# TASKS TO CARRY OUT
A – Translate this sentence from the Rosti Vana profile into Spanish: "He received his PhD in Spanish Linguistics from Arizona State University."
B – Write out the part of the Rosti Vana profile starting with "Rosti Vana is an" and going on through "combat linguistic discrimination.".
C – According to the Rosti Vana profile, which Netflix series is the focus of the follow-up publication on mediatization and code-switching?

Rosti Vana

Rosti Vana is an Assistant Professor of Spanish Linguistics. He received his PhD in Spanish Linguistics from Arizona State University. Rosti Vana specializes in applied linguistics, particularly focusing his work on the intersection of sociolinguistics and heritage language pedagogy in classroom contexts and beyond. His research agenda focuses on sociolinguistic issues related to spoken language varieties in the mixed L2-HL classes. As there is a scarcity of empirical knowledge regarding the incorporation of sociolinguistic principles and pedagogical practices in mixed second/heritage courses, he looks at the study of language attitudes between US Spanish varieties and second language learner varieties in order to find pedagogical best practices that serve both types of learners and potentially combat linguistic discrimination.

Rosti Vana is currently working a two manuscripts that analyze the conscious and unconscious biases both types of students hold toward Spanish spoken varieties in advanced mixed classes. As such, he intends to demonstrate the importance of incorporating sociolinguistic principles that transcend micro-level discourses, and rather consider macro-level topics in order to address the linguistic hierarchies that exist in such educational and social contexts. In addition, Rosti Vana is interested in critical/multimodal discourse analysis and Spanish in the Media. He has published with a colleague a manuscript on dialect stylization and language ideologies on a broadcasted prank call and just submitted a follow-up publication with two other colleagues on mediatization and code-switching in Netflix’s Elite. He is also committed to quantitative sociolinguistic research outside the classroom contexts to bring forth a deeper understanding of US Spanish.

# DATA BELOW
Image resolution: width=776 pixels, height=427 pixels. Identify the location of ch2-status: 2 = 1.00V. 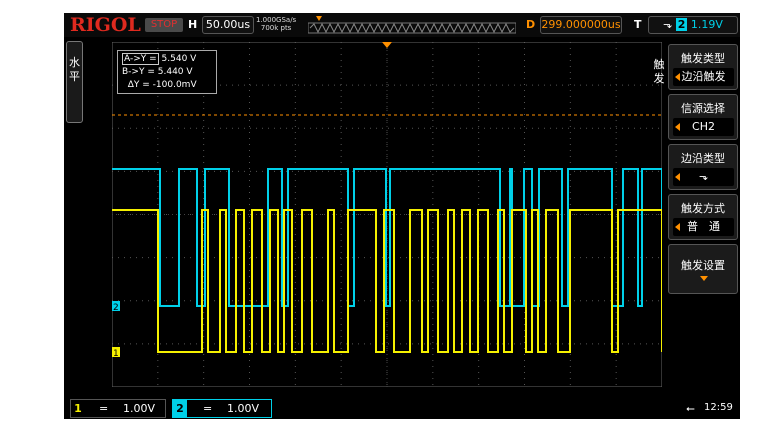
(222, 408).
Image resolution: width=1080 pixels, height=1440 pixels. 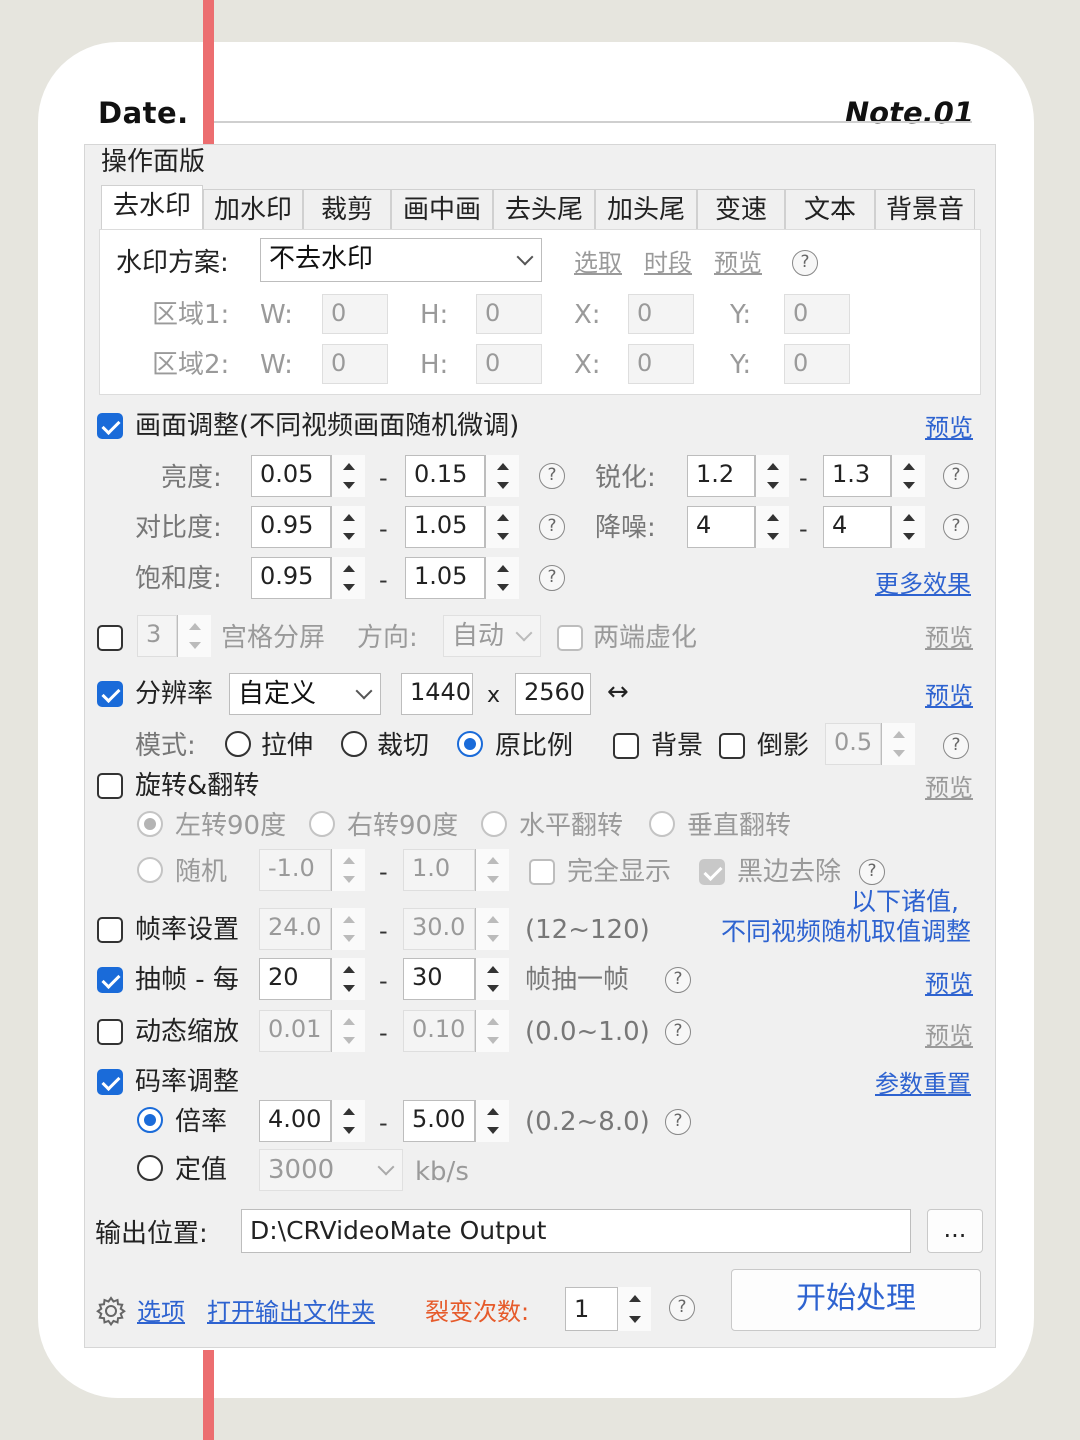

# ANSWERS TO THE TASKS
A – Obtuvo su doctorado en Lingüística Española en la Universidad Estatal de Arizona.

B –
Rosti Vana is an Assistant Professor of Spanish Linguistics. He received his PhD in Spanish Linguistics from Arizona State University. Rosti Vana specializes in applied linguistics, particularly focusing his work on the intersection of sociolinguistics and heritage language pedagogy in classroom contexts and beyond. His research agenda focuses on sociolinguistic issues related to spoken language varieties in the mixed L2-HL classes. As there is a scarcity of empirical knowledge regarding the incorporation of sociolinguistic principles and pedagogical practices in mixed second/heritage courses, he looks at the study of language attitudes between US Spanish varieties and second language learner varieties in order to find pedagogical best practices that serve both types of learners and potentially combat linguistic discrimination.

C – Elite